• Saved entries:

------

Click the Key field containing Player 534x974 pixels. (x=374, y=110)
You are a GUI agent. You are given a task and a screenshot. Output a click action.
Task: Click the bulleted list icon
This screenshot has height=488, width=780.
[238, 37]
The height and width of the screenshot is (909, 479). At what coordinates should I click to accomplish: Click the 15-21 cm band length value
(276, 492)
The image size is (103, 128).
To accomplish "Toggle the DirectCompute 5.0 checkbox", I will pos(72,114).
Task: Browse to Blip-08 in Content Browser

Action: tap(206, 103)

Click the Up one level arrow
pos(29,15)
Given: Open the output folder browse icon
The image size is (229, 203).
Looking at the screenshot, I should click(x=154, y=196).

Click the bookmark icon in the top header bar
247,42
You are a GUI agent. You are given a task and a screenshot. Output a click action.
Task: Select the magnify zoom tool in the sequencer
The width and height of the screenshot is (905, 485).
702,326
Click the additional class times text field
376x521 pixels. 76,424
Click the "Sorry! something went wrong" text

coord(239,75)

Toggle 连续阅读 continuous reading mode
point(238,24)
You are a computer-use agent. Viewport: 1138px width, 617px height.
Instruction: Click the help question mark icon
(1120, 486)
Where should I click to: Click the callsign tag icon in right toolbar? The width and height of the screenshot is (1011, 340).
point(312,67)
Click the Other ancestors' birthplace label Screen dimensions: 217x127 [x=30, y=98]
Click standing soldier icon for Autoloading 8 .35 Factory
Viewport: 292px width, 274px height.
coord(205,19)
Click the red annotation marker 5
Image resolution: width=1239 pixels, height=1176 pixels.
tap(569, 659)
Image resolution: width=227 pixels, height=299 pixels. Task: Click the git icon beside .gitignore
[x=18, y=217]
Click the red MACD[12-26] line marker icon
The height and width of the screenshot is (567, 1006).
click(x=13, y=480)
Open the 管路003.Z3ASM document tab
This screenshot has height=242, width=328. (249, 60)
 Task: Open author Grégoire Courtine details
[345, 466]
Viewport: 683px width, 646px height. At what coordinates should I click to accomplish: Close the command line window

------

• Aim of the exercise: Could you output each line above exactly as it was given?

• Result for this exercise:
Click the Key field containing Player 534x974 pixels. (x=374, y=110)
You are a GUI agent. You are given a task and a screenshot. Output a click action.
Task: Click the bulleted list icon
This screenshot has height=488, width=780.
[238, 37]
The height and width of the screenshot is (909, 479). At what coordinates should I click to accomplish: Click the 15-21 cm band length value
(276, 492)
The image size is (103, 128).
To accomplish "Toggle the DirectCompute 5.0 checkbox", I will pos(72,114).
Task: Browse to Blip-08 in Content Browser

Action: tap(206, 103)

Click the Up one level arrow
pos(29,15)
Given: Open the output folder browse icon
The image size is (229, 203).
Looking at the screenshot, I should click(x=154, y=196).

Click the bookmark icon in the top header bar
247,42
You are a GUI agent. You are given a task and a screenshot. Output a click action.
Task: Select the magnify zoom tool in the sequencer
The width and height of the screenshot is (905, 485).
702,326
Click the additional class times text field
376x521 pixels. 76,424
Click the "Sorry! something went wrong" text

coord(239,75)

Toggle 连续阅读 continuous reading mode
point(238,24)
You are a computer-use agent. Viewport: 1138px width, 617px height.
Instruction: Click the help question mark icon
(1120, 486)
Where should I click to: Click the callsign tag icon in right toolbar? The width and height of the screenshot is (1011, 340).
point(312,67)
Click the Other ancestors' birthplace label Screen dimensions: 217x127 [x=30, y=98]
Click standing soldier icon for Autoloading 8 .35 Factory
Viewport: 292px width, 274px height.
coord(205,19)
Click the red annotation marker 5
Image resolution: width=1239 pixels, height=1176 pixels.
tap(569, 659)
Image resolution: width=227 pixels, height=299 pixels. Task: Click the git icon beside .gitignore
[x=18, y=217]
Click the red MACD[12-26] line marker icon
The height and width of the screenshot is (567, 1006).
click(x=13, y=480)
Open the 管路003.Z3ASM document tab
This screenshot has height=242, width=328. (249, 60)
 Task: Open author Grégoire Courtine details
[345, 466]
Viewport: 683px width, 646px height. At what coordinates should I click to accomplish: Close the command line window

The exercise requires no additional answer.